**課題文**
....

歯科医師のワーキングプア

歯科医師過剰の弊害として歯科医師のワーキングプアが報道などで取り上げられるようになってもう20年近く経つのではないでしょうか。実際に「歯科医師 年収」などで検索してみると、調査によってかなりばらつきがあるにせよ、いずれも歯科医師の年収のイメージよりかなり低い数字が出てきます。

報道や記事によっては「歯科医師の約〇〇%が年収300万円以下のワーキングプア」などという驚きの話が伝えられていることがあります。

しかし実態はかなり違うと思います。おそらくこの平均年収はおそらく「歯科医師と名乗っている者の所得額平均値」だと思います。歯科医師はほとんど働いていなくても歯科医師と名乗る場合があります。私の父は晩年に至るまで歯科医院の院長でしたが、実際には晩年はほとんど患者さんを診ることもなく、実働はしていませんでした。しかし表向きは院長でもあったわけですし、収入はほとんどないにも関わらず歯科医師の平均年収の分母にも入っていたと思います。こういった事例はうちだけではなく、全国的にたくさんあるわけです。

また近年になって制度として導入された研修歯科医師の収入の低さも歯科医師の平均年収を押し下げる要因になっています。私が研修医だった頃の給料は額面が13万円、手取りが11万円程度で賞与無しであったと記憶しています。時給に換算すると当時の最低時給程度で、年収も当然300万円以下です。

では研修歯科医師以外の歯科医師の収入ですが、「歯科医師 求人」などで検索してみると簡単に調べられます。求人の中には人を釣るためにずいぶん「ウソっぽいほど高い」と思うものもちらほらありますが、それを差し引いても収入はワーキングプアの範疇には当てはまらないことは明らかだと思います。

開業の歯科医師ですが、これに関してはピンキリだと思います。9桁の人もいるかと思えば、本当のワーキングプアもいます。しかし実際はワーキングプアを長く続けるくらいなら勤務歯科医師を選択すると思います。

医師は働いていない医師が分母に入っていても歯科医師の年収より高いです。歯科医師より医師の方が収入が多いのは事実ということです。歯科医師は確かに医師より年収が低く、昔に比べると年収は減少しているということは事実だと思いますが、ワーキングプアがすごく多いというよう論調の報道は事実とはかけ離れていると思います。

....

**作業内容**
歯科医師のワーキングプアに関する文章の「開業の歯科医師ですが、これに」から「はかけ離れていると思います。」までを、「ピンキリ」を「人それぞれ」に置き換えて編集してください。 この一覧は使う必要がありません。

保存済みデータ項目:
....

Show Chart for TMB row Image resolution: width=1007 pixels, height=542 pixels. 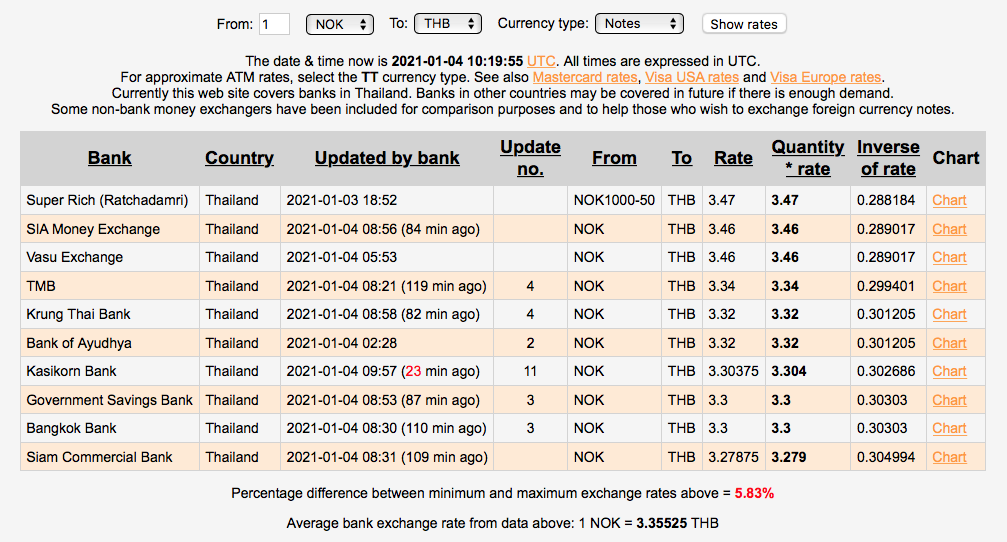(x=949, y=286)
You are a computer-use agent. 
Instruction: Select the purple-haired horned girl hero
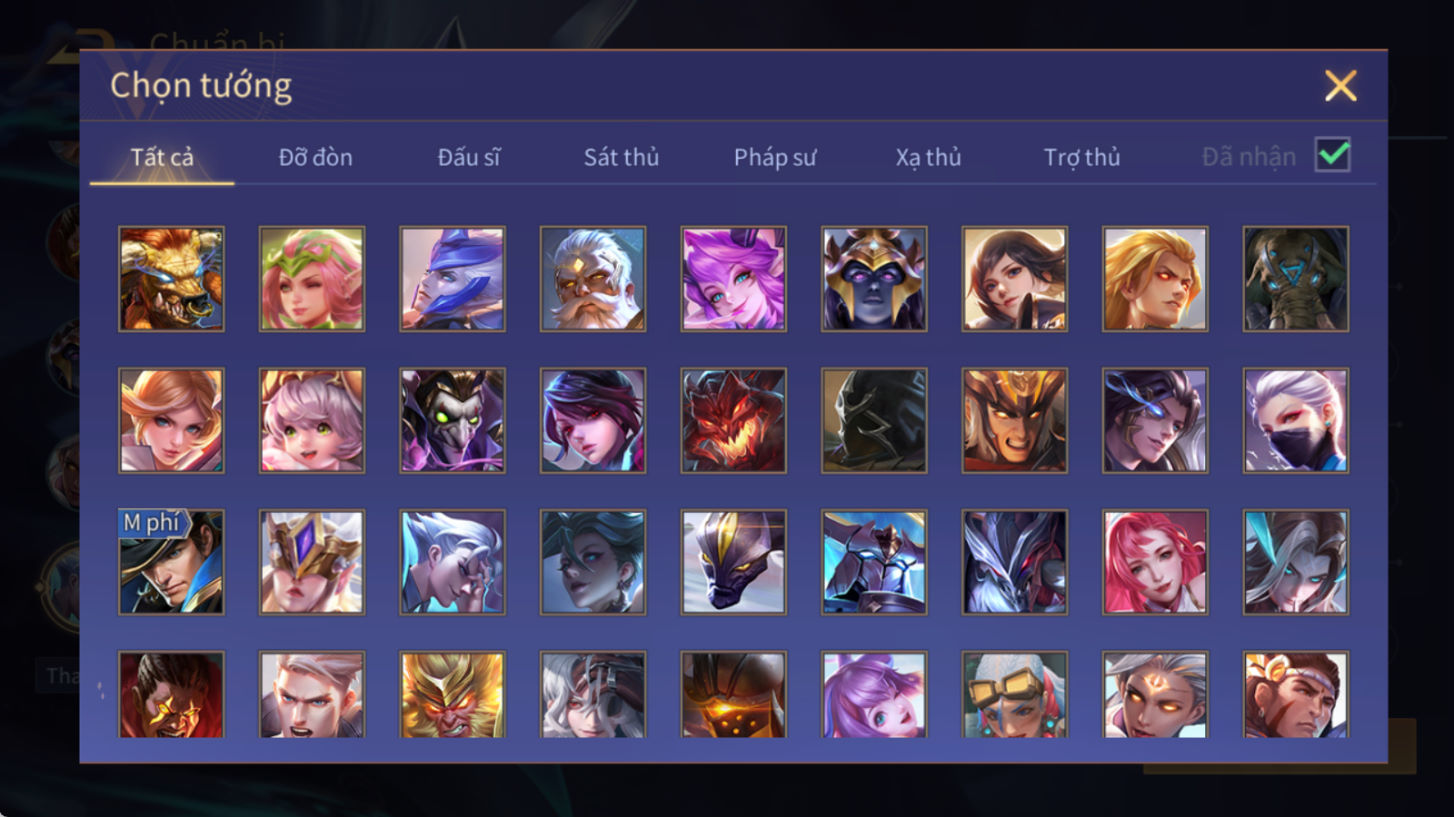point(734,278)
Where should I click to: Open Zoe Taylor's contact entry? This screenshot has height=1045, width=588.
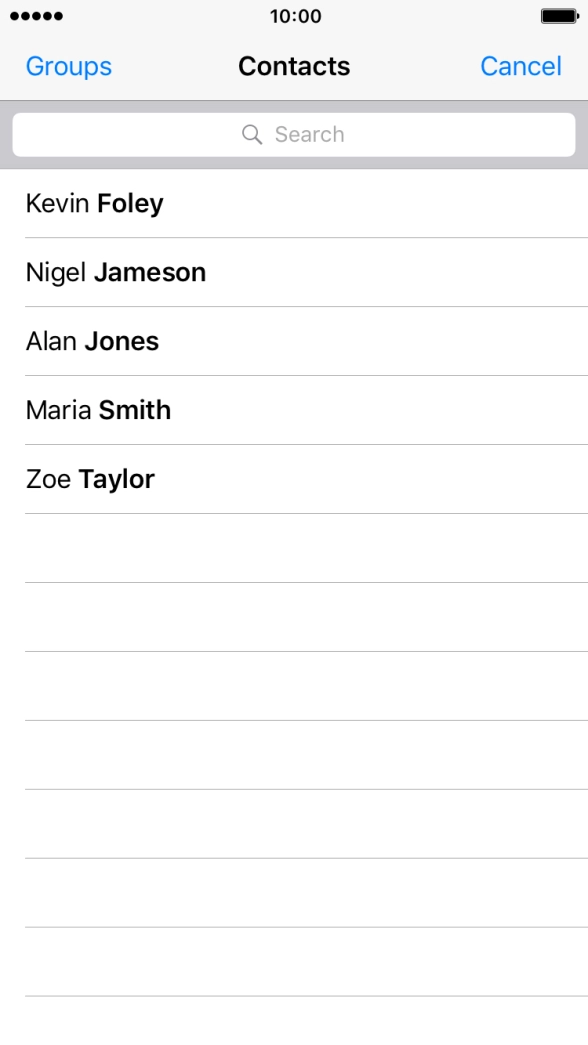click(294, 479)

....

**解答例**
開業の歯科医師ですが、これに関しては人それぞれだと思います。9桁の人もいるかと思えば、本当のワーキングプアもいます。しかし実際はワーキングプアを長く続けるくらいなら勤務歯科医師を選択すると思います。

医師は働いていない医師が分母に入っていても歯科医師の年収より高いです。歯科医師より医師の方が収入が多いのは事実ということです。歯科医師は確かに医師より年収が低く、昔に比べると年収は減少しているということは事実だと思いますが、ワーキングプアがすごく多いというよう論調の報道は事実とはかけ離れていると思います。